La novela va siendo escrita por los propios personajes, parapeto de autor unamuniano. El lector gusta de sentirse zarandeado de tanto en cuanto, lo agradece como elogio a su inteligencia. Javier Peña, digámoslo, hace un elogio a la inteligencia del lector (otro hallazgo), algo que, por otro lado, no la supone. No elude J. Peña el juego porque sabe, quizás, que entre juegos se llega a la verdad. O que, en última instancia, si la hay, la verdad no es más que otro juego. En este sentido el autor parece quedar bajo el influjo de sus personajes. El autor es hijo de sus creaciones. Seres disfuncionales de la emoción que tienen como lógico corolario a Amara, hija de tres padres, fruto del Círculo de Viena ya extinguido. La regeneración del miembro amputado es otro miembro amputado. Es antológica esta conversación madre-hija de la página 282: «¿Mamá, quién es mi padre, el señor que olía a tabaco o el muerto? Los dos, cariño, los dos. Son dos de tus tres padres».

Novela coral. ¿Coral? ¿Y si es un desdoblamiento de lo mismo? ¿Un solaparse la misma voz escanciada en distintos envases? Un coro escalonado, como los campos de arroz en balcones, peldaños del acontecer, pasos al yo que hay en los otros (que es el yo). Quizás al final resulte que la voz más verdadera, la voz más personal y más real, sea una confusión de voces. El yo subsumido en los yoes, una construcción colectiva, una ilusión comunal. Como Karl, el yo infiel al yo, se venga engullendo experiencias (sexuales) y vomitándolas (p.193) hasta olvidar por qué lo está haciendo. ¿Así procede la escritura? ¿Condensar la rabia indeterminada, coyuntural, algo circunstancial, hasta que la propia escritura nos haga olvidar por qué empezamos?

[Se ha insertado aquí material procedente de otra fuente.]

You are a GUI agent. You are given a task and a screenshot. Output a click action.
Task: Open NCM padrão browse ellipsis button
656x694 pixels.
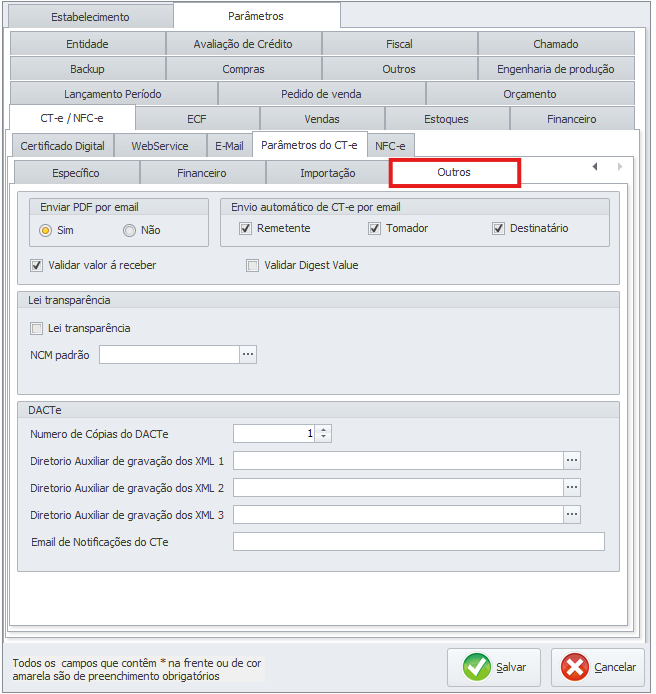[248, 354]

Este libro no viene a desvelarnos nuestra identidad, pero viene a gritarnos que si tenemos una identidad es porque está bien guardada bajo llave y que nadie, ni siquiera nosotros mismos, tiene acceso. La vida acaba convirtiéndose en un recuerdo, o menos, en un anhelo, un anhelo alojado en un recuerdo. Algo que extrañar, un hueco donde solía –creemos que solía– haber algo: nosotros. Sobre esta monumental ficción levantamos nuestra no-vida, que es nuestra novela, en la que nos instalamos y nos quedamos a vivir, como un personaje más. La vida siempre es algo que ya sucedió y que deseamos reencontrar. Así, en la página 215 leemos: «Es el peligro al que nos enfrentamos, acabar devorados por nuestros propios personajes. Por nuestra novela perfecta».

Podemos hablar de novela generacional pues apela a quienes, desde la cuarentena (disculpen el juego de palabras, me refiero a quienes han cumplido los cuarenta) se han subido a su propia chepa, una atalaya para verse a sí mismos deambulando. Del pasado incierto al futuro ya escrito.

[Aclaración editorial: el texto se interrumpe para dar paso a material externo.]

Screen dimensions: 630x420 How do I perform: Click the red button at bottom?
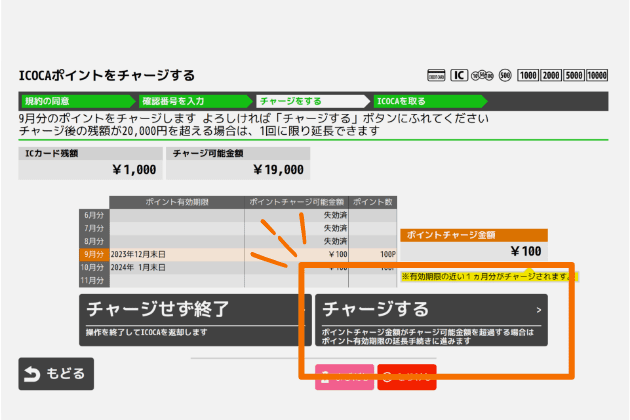(406, 377)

Volvamos al relato. Tramas que degeneran y ahí pierden pulso, por hipertrofia, por exceso. Se corre el peligro de saturación, la bilis mal entendida, una huida hacia delante, acarreando los defectos, estirándolos, exponiéndolos. Exceso de extravagancia, quizás, para aligerar quizás lo trágico. Cúmulo de excentricidad que amenaza con tomar el control y estrellar la novela en una torre gemela. Mi impresión es que la historia ganaría centrándose en Hans, sobre todo en su fase desatada, atrabiliaria, su final apoteósico en el aire, inconcluso. La historia sufre, pierde tono, pie o vigor, pero –confesémoslo– repunta.

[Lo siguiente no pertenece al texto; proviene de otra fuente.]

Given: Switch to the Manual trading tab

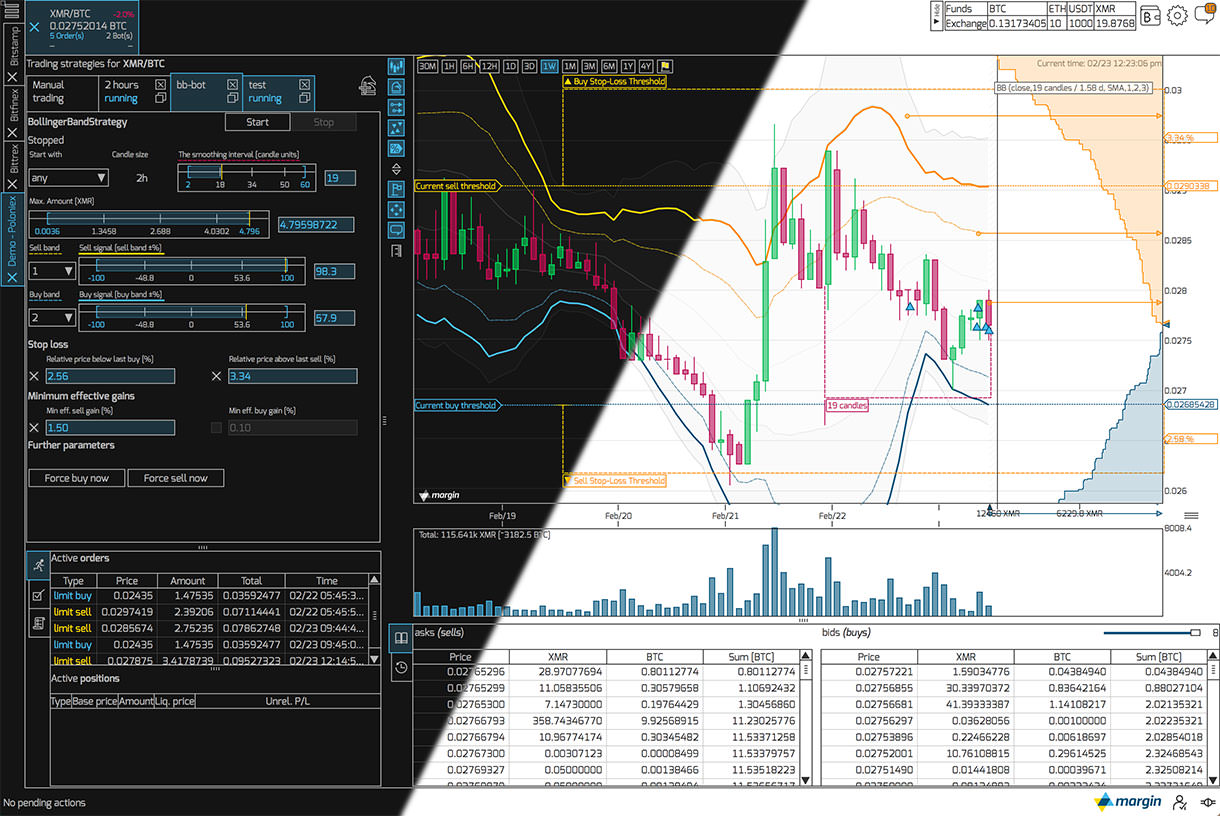Looking at the screenshot, I should [62, 92].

Si fuera editor, habría elegido como reclamo promocional este que aparece en la página 53: «hay dos tipos de personas, las que fingen ser felices y las que no se molestan en fingir». O algo así: «cómo la genialidad conduce al desastre». Por suerte no lo soy. Miro mi robusto ejemplar y me gusta. Y me gusta que también sea un libro sui generis, rara avis colorida que puede sacar pecho en logros técnicos y en este acabado tan artístico, tan de enseñar a las visitas. Lástima que no las tenga, ni físicas ni virtuales. Les diría algo así como «mirad, he aquí un debut literario, alguien que vive del cuento, alguien que ha nacido para el cuento». Y al decir esto se me notaría la pelusilla.